**Document excerpt**
:::::

Part of the difficulty arises from the fact that today there are very few self-identified fascists. The word has become a slur throughout the political spectrum since the defeat of the Axis powers in World War II, and it has been extremely uncommon for any political groups to call themselves fascist since 1945. In contemporary political discourse, adherents of some political ideologies tend to associate fascism with their enemies, or define it as the opposite of their own views. There are no major self-proclaimed fascist parties or organizations anywhere in the world.

The governments and parties most often considered to have been fascist include Nazi Germany under Adolf Hitler, Spain's Falange, Portugal's Estado Novo, Hungary's Arrow Cross Party, Romania's Iron Guard, and other similar movements that existed across Europe in the 1920s and 1930s. Some authors reject this broader use of the term or exclude certain of these parties and regimes.

Scope of the word Fascism

The term fascism is sometimes applied (by both supporters and opponents) to other authoritarian regimes of the same period, such as those of Imperial Japan under Hideki Tojo and Austria under Engelbert Dollfuss, or somewhat later, Argentina under Juan Perón and Greece under Ioannis Metaxas. Its use for similar, but longer-lived, regimes such as Spain under Francisco Franco and the Estado Novo of António de Oliveira Salazar in Portugal, is widespread among opponents of those regimes, but often disputed by supporters and by some historians. This trend toward the term being used only by opponents is even more pronounced in the case of more recent authoritarian regimes, such as Indonesia under Suharto.

Although the broadest definitions of fascism may include every authoritarian state that has ever existed, most theorists see important distinctions to be made. Fascism in Italy arose in the 1920s as a mixture of syndicalist notions with an anti- materialist theory of the state; the latter had already been linked to an extreme nationalism. Fascism in many ways seems to have been clearly developed as a reaction against Communism and Marxism, both in a philosophic and political sense, although it opposed democratic capitalist economics along with socialism, Marxism, and liberal democracy.

It viewed the state as an organic entity in a positive light rather than as an institution designed to protect collective and individual rights, or as one that should be held in check. It tended to reject the Marxist notion of social classes and universally dismissed the concept of class conflict, replacing it instead with the struggle between national ethic and agenda, on the one hand, and individualistic liberalism, on the other. This meant embracing nationalism and mysticism, and advancing ideals of strength and power as means of legitimacy, glorifying war as an end in itself and victory as the determinant of truth and worthiness. An affinity to these ideas can be found in Social Darwinism. These ideas are in direct opposition to the ideals of humanism and rationalism characteristic of the Age of Enlightenment, from which liberalism and, later, Marxism would emerge. Fascism is also considered to be a form of collectivism.

:::::

**Exercise description**
Continue the text on the definition of fascism from the point where it stops.

:::::

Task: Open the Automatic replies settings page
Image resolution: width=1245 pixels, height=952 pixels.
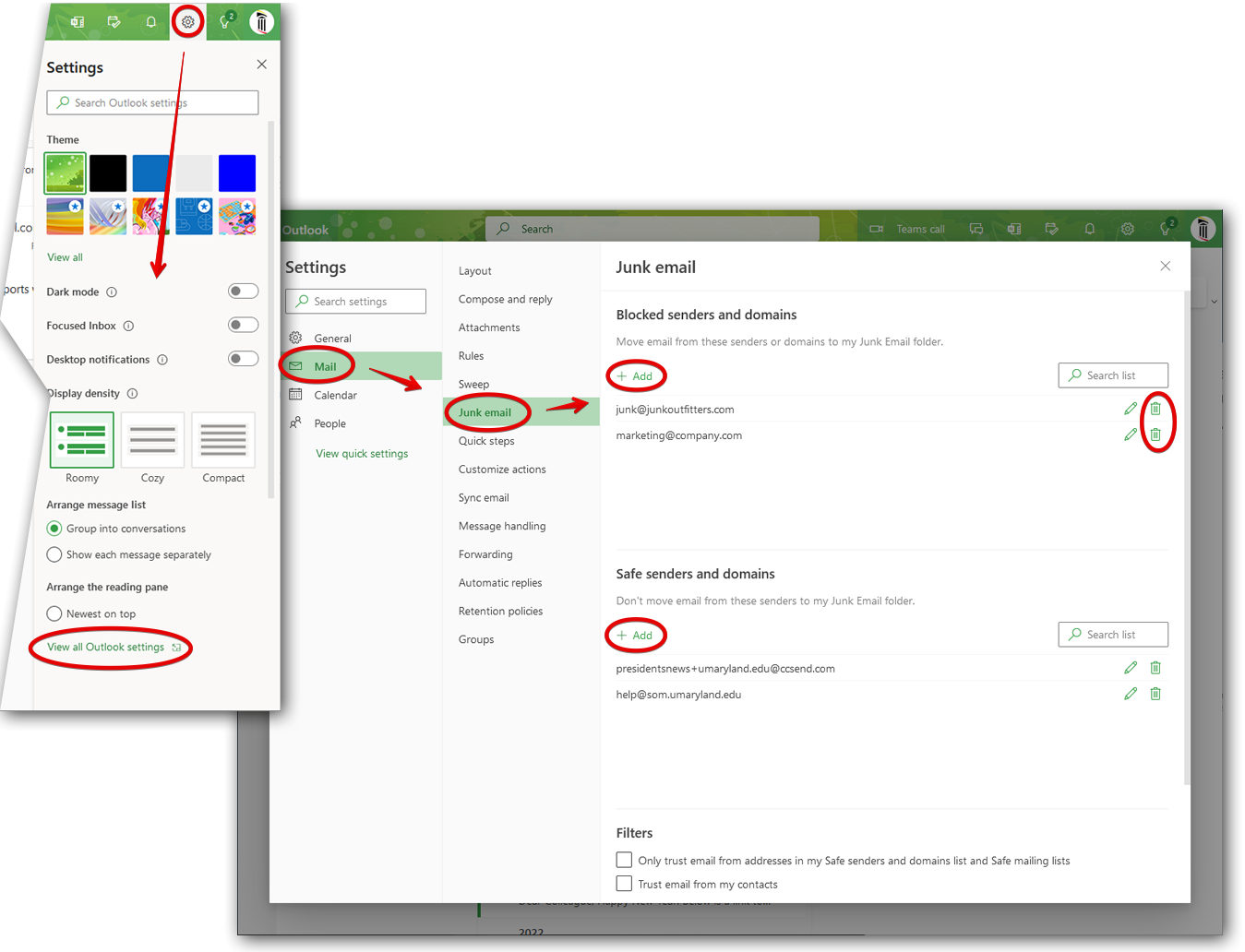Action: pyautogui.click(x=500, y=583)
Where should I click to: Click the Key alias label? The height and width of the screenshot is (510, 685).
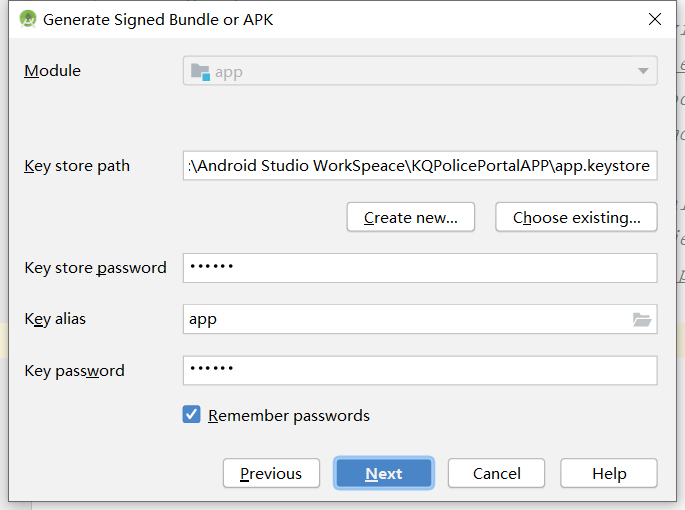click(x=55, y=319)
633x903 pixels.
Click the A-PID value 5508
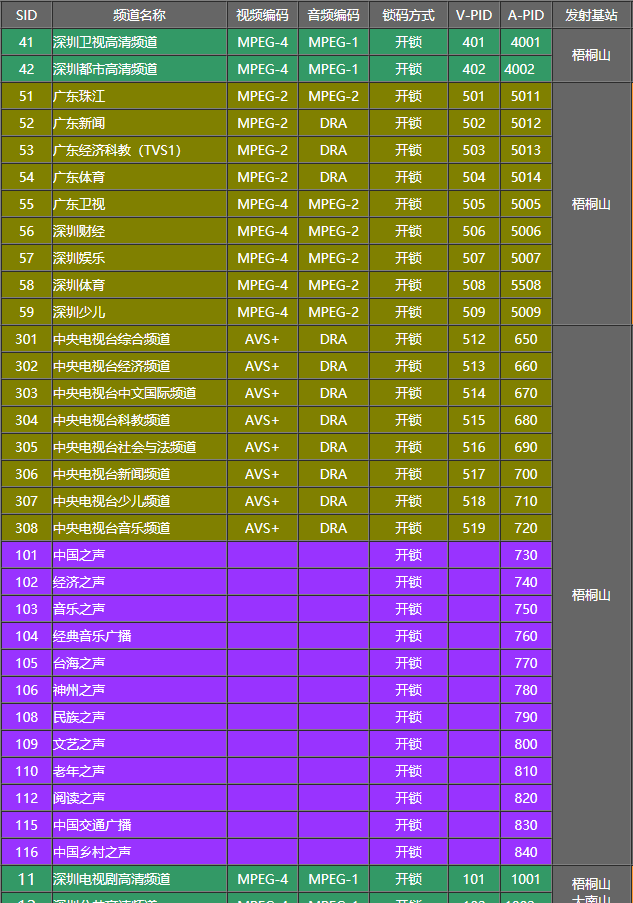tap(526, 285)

:::::

**Exercise result**
Fascism is also typified by totalitarian attempts to impose state control over all aspects of life: political, social, cultural, and economic; in the examples given, by way of a strong, single-party government for enacting laws and a strong, sometimes brutal militia or police force for enforcing them. Fascism exalts the nation, state, or group of people as superior to the individuals, institutions, or groups composing it. Fascism uses explicit populist rhetoric; calls for a heroic mass effort to restore past greatness; and demands loyalty to a single leader, leading to a cult of personality and unquestioned obedience to orders ( Führerprinzip). Hannah Arendt classed Italian fascism as an ordinary authoritarian ideology, and included only Stalinism and Nazism as totalitarians.

Fascism attracted political support from diverse sectors of the population, including big business, farmers and landowners, nationalists, and reactionaries, disaffected World War I veterans, intellectuals such as Gabriele D'Annunzio, Curzio Malaparte, Filippo Tommaso Marinetti, Carl Schmitt and Martin Heidegger to name a few, conservatives and small businessmen, and the masses to whom they promised work and bread. In countries such as Romania and Hungary (and to a lesser extent in other states), Fascism had a strong base of support among the working classes and extremely poor peasants.

The word has become a slur throughout the political spectrum since the failure of the Axis powers in World War II, and it has been extremely uncommon for any political groups to call themselves "fascist" since 1945. In contemporary political discourse, adherents of some political ideologies tend to associate fascism with their enemies, or define it as the opposite of their own views. In the strict sense of the word, Fascism covers movements before WWII; later movements qualified themselves as Neo-fascists.

Definition

Many diverse regimes have identified themselves as fascist, and defining fascism has proved complicated and contentious. Historians, political scientists, and other scholars have engaged in long and furious debates concerning the exact nature of fascism and its core tenets. Since the 1990s, however, there has been a growing move toward some rough consensus reflected in the work of Stanley Payne, Roger Eatwell, Roger Griffin, and Robert O. Paxton. See Fascism and ideology.

The Italian Fascisti were also known as Blackshirts for their style of uniform incorporating a black shirt (See Also: political colour).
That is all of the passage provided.